WHAT IS ASKED:
Rewrite the lines in the entries below as a JSON list of strings, one string per line, with blank lines omitted.

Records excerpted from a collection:

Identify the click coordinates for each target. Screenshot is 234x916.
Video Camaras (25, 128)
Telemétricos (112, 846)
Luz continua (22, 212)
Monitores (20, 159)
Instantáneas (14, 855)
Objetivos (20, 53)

ANSWER BELOW:
[
  "Identify the click coordinates for each target. Screenshot is 234x916.",
  "Video Camaras (25, 128)",
  "Telemétricos (112, 846)",
  "Luz continua (22, 212)",
  "Monitores (20, 159)",
  "Instantáneas (14, 855)",
  "Objetivos (20, 53)"
]